Saved entries:
··········
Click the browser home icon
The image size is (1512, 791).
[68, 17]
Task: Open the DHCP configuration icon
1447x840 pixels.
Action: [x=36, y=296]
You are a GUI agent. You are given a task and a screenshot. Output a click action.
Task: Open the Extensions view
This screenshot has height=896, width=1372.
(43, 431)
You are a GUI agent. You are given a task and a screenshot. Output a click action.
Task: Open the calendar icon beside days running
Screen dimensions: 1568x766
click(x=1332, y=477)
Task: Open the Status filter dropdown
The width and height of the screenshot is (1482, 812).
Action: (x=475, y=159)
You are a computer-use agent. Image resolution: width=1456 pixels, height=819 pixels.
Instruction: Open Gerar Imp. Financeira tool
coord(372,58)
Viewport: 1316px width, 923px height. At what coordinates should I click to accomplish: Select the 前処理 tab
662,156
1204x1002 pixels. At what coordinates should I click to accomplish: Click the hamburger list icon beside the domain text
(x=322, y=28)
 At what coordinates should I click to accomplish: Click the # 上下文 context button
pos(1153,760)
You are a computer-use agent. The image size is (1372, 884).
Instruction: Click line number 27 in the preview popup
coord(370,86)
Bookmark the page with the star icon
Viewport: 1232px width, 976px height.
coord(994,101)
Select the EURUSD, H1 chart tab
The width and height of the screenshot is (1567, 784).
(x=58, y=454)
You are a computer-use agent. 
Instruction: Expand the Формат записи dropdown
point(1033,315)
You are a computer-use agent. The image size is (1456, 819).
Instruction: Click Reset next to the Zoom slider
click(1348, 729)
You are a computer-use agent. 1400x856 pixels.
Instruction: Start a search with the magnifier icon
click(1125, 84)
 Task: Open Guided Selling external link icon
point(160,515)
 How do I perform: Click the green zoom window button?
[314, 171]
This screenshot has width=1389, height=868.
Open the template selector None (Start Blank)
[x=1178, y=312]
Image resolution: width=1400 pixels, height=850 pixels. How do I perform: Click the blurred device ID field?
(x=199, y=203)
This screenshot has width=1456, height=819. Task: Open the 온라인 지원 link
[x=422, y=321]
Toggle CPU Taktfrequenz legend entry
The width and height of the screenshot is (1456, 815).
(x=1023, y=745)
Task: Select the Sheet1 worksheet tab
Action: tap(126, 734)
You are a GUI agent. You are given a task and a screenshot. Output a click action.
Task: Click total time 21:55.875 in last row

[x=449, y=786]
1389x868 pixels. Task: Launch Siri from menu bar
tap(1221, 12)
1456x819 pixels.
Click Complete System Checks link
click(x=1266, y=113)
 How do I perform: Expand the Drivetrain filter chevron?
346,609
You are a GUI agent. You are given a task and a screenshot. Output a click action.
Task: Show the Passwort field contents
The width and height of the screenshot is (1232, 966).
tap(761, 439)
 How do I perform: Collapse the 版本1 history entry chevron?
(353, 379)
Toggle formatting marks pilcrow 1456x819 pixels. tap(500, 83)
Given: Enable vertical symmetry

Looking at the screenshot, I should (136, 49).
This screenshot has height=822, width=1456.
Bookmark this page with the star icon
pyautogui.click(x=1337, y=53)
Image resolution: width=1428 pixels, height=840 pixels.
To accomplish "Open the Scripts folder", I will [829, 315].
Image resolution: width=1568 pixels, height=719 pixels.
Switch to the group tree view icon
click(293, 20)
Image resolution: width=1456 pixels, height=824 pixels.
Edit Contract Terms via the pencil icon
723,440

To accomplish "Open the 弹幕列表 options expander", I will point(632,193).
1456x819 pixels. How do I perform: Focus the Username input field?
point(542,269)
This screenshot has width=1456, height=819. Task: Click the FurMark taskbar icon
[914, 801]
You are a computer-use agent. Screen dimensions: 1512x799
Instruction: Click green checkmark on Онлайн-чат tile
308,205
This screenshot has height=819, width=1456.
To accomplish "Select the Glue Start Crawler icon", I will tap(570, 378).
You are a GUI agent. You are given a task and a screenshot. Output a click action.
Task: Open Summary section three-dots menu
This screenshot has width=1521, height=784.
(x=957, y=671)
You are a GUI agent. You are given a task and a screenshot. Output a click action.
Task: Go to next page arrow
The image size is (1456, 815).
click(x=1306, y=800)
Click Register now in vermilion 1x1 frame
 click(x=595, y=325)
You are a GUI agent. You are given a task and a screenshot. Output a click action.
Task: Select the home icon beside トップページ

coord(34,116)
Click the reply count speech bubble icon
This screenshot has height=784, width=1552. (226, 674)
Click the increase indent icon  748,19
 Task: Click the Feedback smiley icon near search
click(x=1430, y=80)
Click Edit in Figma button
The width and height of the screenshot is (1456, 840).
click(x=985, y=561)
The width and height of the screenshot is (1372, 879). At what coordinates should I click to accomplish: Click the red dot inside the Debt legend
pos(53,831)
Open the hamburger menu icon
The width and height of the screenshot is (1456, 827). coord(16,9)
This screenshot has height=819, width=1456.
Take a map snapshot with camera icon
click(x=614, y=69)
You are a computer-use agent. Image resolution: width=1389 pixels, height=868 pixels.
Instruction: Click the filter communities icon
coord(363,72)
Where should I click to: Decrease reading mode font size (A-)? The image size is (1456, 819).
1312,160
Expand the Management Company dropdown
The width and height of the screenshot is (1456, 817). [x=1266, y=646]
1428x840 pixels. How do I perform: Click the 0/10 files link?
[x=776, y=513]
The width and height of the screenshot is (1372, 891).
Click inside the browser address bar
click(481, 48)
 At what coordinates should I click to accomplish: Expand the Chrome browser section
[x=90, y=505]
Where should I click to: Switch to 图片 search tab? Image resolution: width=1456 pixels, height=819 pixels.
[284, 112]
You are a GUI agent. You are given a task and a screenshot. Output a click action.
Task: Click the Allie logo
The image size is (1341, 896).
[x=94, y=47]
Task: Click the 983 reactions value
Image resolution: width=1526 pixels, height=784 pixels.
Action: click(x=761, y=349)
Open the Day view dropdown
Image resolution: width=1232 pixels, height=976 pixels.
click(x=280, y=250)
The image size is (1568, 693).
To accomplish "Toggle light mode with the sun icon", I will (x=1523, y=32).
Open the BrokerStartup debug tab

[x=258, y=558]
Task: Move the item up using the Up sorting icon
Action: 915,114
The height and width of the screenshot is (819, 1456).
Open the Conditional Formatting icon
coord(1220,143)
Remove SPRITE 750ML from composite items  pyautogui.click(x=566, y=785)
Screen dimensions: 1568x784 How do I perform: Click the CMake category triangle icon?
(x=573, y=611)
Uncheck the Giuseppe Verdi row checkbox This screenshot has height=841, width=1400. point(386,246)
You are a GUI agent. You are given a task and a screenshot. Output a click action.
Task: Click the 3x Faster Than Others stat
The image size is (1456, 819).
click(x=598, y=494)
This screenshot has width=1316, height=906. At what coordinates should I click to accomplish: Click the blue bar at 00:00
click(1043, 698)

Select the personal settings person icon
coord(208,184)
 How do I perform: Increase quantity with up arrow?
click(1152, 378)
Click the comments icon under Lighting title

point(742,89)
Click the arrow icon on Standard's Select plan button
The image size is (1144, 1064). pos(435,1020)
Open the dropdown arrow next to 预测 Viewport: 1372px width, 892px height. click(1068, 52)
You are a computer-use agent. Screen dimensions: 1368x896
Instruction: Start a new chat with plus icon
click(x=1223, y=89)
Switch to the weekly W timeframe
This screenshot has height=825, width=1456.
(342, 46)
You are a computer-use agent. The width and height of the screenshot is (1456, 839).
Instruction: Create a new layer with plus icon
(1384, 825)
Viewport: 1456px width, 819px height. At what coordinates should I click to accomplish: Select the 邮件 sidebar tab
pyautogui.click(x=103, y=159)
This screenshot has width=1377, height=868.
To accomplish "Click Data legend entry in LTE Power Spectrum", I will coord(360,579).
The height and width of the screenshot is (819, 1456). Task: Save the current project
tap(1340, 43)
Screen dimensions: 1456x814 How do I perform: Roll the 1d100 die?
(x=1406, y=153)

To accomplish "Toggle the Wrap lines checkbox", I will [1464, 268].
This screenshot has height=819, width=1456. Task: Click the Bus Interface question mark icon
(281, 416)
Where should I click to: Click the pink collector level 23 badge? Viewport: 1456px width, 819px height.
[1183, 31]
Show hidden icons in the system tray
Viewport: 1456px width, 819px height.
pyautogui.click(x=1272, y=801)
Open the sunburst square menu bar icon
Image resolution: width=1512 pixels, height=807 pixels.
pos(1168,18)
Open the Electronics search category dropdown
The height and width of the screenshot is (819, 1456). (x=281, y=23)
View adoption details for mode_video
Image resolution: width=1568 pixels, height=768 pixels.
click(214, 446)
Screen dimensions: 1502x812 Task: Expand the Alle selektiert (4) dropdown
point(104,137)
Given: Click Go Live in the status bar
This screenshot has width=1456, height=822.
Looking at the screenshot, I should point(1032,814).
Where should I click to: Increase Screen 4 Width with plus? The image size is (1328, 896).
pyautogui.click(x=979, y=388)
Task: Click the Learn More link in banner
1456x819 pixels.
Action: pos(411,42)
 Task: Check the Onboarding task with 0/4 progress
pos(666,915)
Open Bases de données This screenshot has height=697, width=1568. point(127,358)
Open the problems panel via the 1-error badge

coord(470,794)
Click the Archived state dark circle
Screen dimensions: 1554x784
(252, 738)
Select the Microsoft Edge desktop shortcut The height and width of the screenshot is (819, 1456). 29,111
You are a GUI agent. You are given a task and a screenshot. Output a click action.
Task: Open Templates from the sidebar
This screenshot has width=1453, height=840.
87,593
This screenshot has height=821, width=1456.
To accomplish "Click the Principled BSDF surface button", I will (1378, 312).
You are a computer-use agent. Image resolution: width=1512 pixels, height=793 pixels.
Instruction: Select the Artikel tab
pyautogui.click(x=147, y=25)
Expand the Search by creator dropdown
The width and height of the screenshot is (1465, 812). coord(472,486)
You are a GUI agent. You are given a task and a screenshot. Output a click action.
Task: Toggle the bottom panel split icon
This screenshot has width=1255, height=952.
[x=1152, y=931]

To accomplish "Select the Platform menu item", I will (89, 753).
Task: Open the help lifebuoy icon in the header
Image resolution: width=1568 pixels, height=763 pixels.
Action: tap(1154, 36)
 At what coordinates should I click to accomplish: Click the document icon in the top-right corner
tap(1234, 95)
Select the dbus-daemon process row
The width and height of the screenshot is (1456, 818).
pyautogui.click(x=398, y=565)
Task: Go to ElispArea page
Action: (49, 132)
··········
§ **Your objective**
Copy each line of the data above that holds "checkbox".

§ **Exercise result**
Uncheck the Giuseppe Verdi row checkbox This screenshot has height=841, width=1400. point(386,246)
To accomplish "Toggle the Wrap lines checkbox", I will [1464, 268].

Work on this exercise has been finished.